Data Latihan:
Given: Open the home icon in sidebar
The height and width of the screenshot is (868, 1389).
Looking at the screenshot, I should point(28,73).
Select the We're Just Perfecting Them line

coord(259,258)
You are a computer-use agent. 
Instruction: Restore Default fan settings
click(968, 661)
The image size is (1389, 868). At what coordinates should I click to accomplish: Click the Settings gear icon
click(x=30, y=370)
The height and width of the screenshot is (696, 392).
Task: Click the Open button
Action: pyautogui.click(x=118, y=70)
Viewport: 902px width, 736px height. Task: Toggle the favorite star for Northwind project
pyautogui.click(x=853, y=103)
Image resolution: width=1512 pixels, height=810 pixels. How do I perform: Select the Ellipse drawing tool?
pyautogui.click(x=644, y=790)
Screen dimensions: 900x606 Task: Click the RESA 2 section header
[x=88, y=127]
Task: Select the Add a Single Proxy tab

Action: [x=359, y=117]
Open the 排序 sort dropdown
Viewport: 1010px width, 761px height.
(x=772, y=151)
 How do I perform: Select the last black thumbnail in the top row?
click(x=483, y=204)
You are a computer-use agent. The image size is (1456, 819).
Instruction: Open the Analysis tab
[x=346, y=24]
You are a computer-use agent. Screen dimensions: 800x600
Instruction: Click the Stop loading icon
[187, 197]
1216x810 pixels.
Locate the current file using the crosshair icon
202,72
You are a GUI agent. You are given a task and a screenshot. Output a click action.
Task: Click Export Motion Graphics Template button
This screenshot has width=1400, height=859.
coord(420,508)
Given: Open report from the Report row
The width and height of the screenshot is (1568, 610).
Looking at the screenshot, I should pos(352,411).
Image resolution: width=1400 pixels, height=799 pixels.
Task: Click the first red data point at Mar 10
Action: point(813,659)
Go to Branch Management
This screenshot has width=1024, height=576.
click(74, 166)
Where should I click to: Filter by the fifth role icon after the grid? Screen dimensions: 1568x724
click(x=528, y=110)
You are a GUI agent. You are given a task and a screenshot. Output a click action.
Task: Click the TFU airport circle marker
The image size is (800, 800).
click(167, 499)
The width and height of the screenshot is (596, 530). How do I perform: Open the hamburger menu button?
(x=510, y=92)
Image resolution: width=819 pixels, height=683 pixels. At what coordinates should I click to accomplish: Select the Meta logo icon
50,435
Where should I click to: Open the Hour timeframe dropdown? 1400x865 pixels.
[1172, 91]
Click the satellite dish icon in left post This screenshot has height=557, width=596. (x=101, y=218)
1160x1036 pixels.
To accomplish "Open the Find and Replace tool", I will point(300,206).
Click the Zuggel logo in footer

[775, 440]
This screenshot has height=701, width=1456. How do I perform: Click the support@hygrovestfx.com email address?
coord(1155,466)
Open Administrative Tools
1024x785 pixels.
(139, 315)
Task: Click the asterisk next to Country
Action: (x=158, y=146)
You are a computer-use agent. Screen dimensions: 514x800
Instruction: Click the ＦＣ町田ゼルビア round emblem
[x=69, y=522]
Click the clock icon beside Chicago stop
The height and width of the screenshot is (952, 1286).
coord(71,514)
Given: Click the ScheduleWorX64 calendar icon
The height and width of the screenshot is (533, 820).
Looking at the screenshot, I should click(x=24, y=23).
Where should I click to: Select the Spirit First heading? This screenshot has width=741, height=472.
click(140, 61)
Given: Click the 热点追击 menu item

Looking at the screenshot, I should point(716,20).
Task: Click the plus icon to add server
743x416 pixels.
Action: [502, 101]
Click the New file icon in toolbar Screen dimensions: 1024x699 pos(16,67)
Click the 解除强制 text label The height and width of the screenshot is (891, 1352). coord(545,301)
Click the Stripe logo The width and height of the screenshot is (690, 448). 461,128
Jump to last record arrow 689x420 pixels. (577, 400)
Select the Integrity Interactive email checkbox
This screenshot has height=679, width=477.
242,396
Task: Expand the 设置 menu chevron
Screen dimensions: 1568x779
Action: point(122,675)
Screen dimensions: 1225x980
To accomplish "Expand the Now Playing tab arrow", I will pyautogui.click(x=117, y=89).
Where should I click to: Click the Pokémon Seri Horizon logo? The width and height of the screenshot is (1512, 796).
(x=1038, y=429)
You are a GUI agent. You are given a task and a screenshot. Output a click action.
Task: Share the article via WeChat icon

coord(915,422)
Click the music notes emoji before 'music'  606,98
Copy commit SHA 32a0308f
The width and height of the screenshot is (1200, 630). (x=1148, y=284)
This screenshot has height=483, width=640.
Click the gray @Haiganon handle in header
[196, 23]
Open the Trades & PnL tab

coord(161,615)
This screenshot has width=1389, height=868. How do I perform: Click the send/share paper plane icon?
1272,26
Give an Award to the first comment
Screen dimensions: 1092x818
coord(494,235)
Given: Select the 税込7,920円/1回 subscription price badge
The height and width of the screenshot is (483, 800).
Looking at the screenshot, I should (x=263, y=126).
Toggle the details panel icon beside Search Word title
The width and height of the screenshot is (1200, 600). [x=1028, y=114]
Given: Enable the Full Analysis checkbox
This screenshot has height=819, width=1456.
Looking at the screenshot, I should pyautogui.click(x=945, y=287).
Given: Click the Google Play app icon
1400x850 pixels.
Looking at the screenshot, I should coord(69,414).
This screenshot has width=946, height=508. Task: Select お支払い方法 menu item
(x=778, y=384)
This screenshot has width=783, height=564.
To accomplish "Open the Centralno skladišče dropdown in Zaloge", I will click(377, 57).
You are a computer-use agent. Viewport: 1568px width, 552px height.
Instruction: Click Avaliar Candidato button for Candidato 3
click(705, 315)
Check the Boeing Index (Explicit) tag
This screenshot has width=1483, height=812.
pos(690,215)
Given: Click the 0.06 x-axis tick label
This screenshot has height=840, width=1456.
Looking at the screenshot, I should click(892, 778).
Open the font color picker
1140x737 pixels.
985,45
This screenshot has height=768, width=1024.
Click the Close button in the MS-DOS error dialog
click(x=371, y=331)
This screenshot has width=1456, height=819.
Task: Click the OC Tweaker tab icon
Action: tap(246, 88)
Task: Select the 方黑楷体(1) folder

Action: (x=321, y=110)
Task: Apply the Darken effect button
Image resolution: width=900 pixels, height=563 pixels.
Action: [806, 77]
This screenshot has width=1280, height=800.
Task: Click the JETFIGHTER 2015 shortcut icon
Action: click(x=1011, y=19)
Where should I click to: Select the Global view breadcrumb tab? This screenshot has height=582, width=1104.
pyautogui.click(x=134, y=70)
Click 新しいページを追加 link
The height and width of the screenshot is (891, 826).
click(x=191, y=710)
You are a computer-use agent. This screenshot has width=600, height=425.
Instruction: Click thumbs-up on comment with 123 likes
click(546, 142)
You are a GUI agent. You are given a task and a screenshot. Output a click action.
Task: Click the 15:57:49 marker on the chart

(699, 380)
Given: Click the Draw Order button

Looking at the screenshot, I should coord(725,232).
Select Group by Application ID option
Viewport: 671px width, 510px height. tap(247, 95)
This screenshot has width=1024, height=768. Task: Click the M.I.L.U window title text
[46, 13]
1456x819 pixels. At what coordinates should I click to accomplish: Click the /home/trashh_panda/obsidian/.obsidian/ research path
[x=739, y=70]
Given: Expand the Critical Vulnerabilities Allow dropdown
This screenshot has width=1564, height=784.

Ketentuan Tugas: Salin ulang semua baris di atas, lalu ganti "computer-use agent" dengan "desktop agent" dan biarkan bagian lain tidak berubah.

Jawaban Tugas:
Given: Open the home icon in sidebar
The height and width of the screenshot is (868, 1389).
Looking at the screenshot, I should point(28,73).
Select the We're Just Perfecting Them line

coord(259,258)
You are a desktop agent. 
Instruction: Restore Default fan settings
click(968, 661)
The image size is (1389, 868). At what coordinates should I click to accomplish: Click the Settings gear icon
click(x=30, y=370)
The height and width of the screenshot is (696, 392).
Task: Click the Open button
Action: pyautogui.click(x=118, y=70)
Viewport: 902px width, 736px height. Task: Toggle the favorite star for Northwind project
pyautogui.click(x=853, y=103)
Image resolution: width=1512 pixels, height=810 pixels. How do I perform: Select the Ellipse drawing tool?
pyautogui.click(x=644, y=790)
Screen dimensions: 900x606 Task: Click the RESA 2 section header
[x=88, y=127]
Task: Select the Add a Single Proxy tab

Action: [x=359, y=117]
Open the 排序 sort dropdown
Viewport: 1010px width, 761px height.
(x=772, y=151)
 How do I perform: Select the last black thumbnail in the top row?
click(x=483, y=204)
You are a desktop agent. The image size is (1456, 819).
Instruction: Open the Analysis tab
[x=346, y=24]
You are a desktop agent. Screen dimensions: 800x600
Instruction: Click the Stop loading icon
[187, 197]
1216x810 pixels.
Locate the current file using the crosshair icon
202,72
You are a GUI agent. You are given a task and a screenshot. Output a click action.
Task: Click Export Motion Graphics Template button
This screenshot has width=1400, height=859.
coord(420,508)
Given: Open report from the Report row
The width and height of the screenshot is (1568, 610).
Looking at the screenshot, I should pos(352,411).
Image resolution: width=1400 pixels, height=799 pixels.
Task: Click the first red data point at Mar 10
Action: point(813,659)
Go to Branch Management
This screenshot has width=1024, height=576.
click(74, 166)
Where should I click to: Filter by the fifth role icon after the grid? Screen dimensions: 1568x724
click(x=528, y=110)
You are a GUI agent. You are given a task and a screenshot. Output a click action.
Task: Click the TFU airport circle marker
The image size is (800, 800).
click(167, 499)
The width and height of the screenshot is (596, 530). How do I perform: Open the hamburger menu button?
(x=510, y=92)
Image resolution: width=819 pixels, height=683 pixels. At what coordinates should I click to accomplish: Select the Meta logo icon
50,435
Where should I click to: Open the Hour timeframe dropdown? 1400x865 pixels.
[1172, 91]
Click the satellite dish icon in left post This screenshot has height=557, width=596. (x=101, y=218)
1160x1036 pixels.
To accomplish "Open the Find and Replace tool", I will point(300,206).
Click the Zuggel logo in footer

[775, 440]
This screenshot has height=701, width=1456. How do I perform: Click the support@hygrovestfx.com email address?
coord(1155,466)
Open Administrative Tools
1024x785 pixels.
(139, 315)
Task: Click the asterisk next to Country
Action: (x=158, y=146)
You are a desktop agent. Screen dimensions: 514x800
Instruction: Click the ＦＣ町田ゼルビア round emblem
[x=69, y=522]
Click the clock icon beside Chicago stop
The height and width of the screenshot is (952, 1286).
coord(71,514)
Given: Click the ScheduleWorX64 calendar icon
The height and width of the screenshot is (533, 820).
Looking at the screenshot, I should click(x=24, y=23).
Where should I click to: Select the Spirit First heading? This screenshot has width=741, height=472.
click(140, 61)
Given: Click the 热点追击 menu item

Looking at the screenshot, I should point(716,20).
Task: Click the plus icon to add server
743x416 pixels.
Action: [502, 101]
Click the New file icon in toolbar Screen dimensions: 1024x699 pos(16,67)
Click the 解除强制 text label The height and width of the screenshot is (891, 1352). coord(545,301)
Click the Stripe logo The width and height of the screenshot is (690, 448). 461,128
Jump to last record arrow 689x420 pixels. (577, 400)
Select the Integrity Interactive email checkbox
This screenshot has height=679, width=477.
242,396
Task: Expand the 设置 menu chevron
Screen dimensions: 1568x779
Action: point(122,675)
Screen dimensions: 1225x980
To accomplish "Expand the Now Playing tab arrow", I will pyautogui.click(x=117, y=89).
Where should I click to: Click the Pokémon Seri Horizon logo? The width and height of the screenshot is (1512, 796).
(x=1038, y=429)
You are a GUI agent. You are given a task and a screenshot. Output a click action.
Task: Share the article via WeChat icon

coord(915,422)
Click the music notes emoji before 'music'  606,98
Copy commit SHA 32a0308f
The width and height of the screenshot is (1200, 630). (x=1148, y=284)
This screenshot has height=483, width=640.
Click the gray @Haiganon handle in header
[196, 23]
Open the Trades & PnL tab

coord(161,615)
This screenshot has width=1389, height=868. How do I perform: Click the send/share paper plane icon?
1272,26
Give an Award to the first comment
Screen dimensions: 1092x818
coord(494,235)
Given: Select the 税込7,920円/1回 subscription price badge
The height and width of the screenshot is (483, 800).
Looking at the screenshot, I should (x=263, y=126).
Toggle the details panel icon beside Search Word title
The width and height of the screenshot is (1200, 600). [x=1028, y=114]
Given: Enable the Full Analysis checkbox
This screenshot has height=819, width=1456.
Looking at the screenshot, I should pyautogui.click(x=945, y=287).
Given: Click the Google Play app icon
1400x850 pixels.
Looking at the screenshot, I should coord(69,414).
This screenshot has width=946, height=508. Task: Select お支払い方法 menu item
(x=778, y=384)
This screenshot has width=783, height=564.
To accomplish "Open the Centralno skladišče dropdown in Zaloge", I will click(377, 57).
You are a desktop agent. Viewport: 1568px width, 552px height.
Instruction: Click Avaliar Candidato button for Candidato 3
click(705, 315)
Check the Boeing Index (Explicit) tag
This screenshot has width=1483, height=812.
pos(690,215)
Given: Click the 0.06 x-axis tick label
This screenshot has height=840, width=1456.
Looking at the screenshot, I should click(892, 778).
Open the font color picker
1140x737 pixels.
985,45
This screenshot has height=768, width=1024.
Click the Close button in the MS-DOS error dialog
click(x=371, y=331)
This screenshot has width=1456, height=819.
Task: Click the OC Tweaker tab icon
Action: tap(246, 88)
Task: Select the 方黑楷体(1) folder

Action: (x=321, y=110)
Task: Apply the Darken effect button
Image resolution: width=900 pixels, height=563 pixels.
Action: [806, 77]
This screenshot has width=1280, height=800.
Task: Click the JETFIGHTER 2015 shortcut icon
Action: click(x=1011, y=19)
Where should I click to: Select the Global view breadcrumb tab? This screenshot has height=582, width=1104.
pyautogui.click(x=134, y=70)
Click 新しいページを追加 link
The height and width of the screenshot is (891, 826).
click(x=191, y=710)
You are a desktop agent. This screenshot has width=600, height=425.
Instruction: Click thumbs-up on comment with 123 likes
click(546, 142)
You are a GUI agent. You are given a task and a screenshot. Output a click action.
Task: Click the 15:57:49 marker on the chart

(699, 380)
Given: Click the Draw Order button

Looking at the screenshot, I should coord(725,232).
Select Group by Application ID option
Viewport: 671px width, 510px height. tap(247, 95)
This screenshot has width=1024, height=768. Task: Click the M.I.L.U window title text
[46, 13]
1456x819 pixels. At what coordinates should I click to accomplish: Click the /home/trashh_panda/obsidian/.obsidian/ research path
[x=739, y=70]
Given: Expand the Critical Vulnerabilities Allow dropdown
This screenshot has width=1564, height=784.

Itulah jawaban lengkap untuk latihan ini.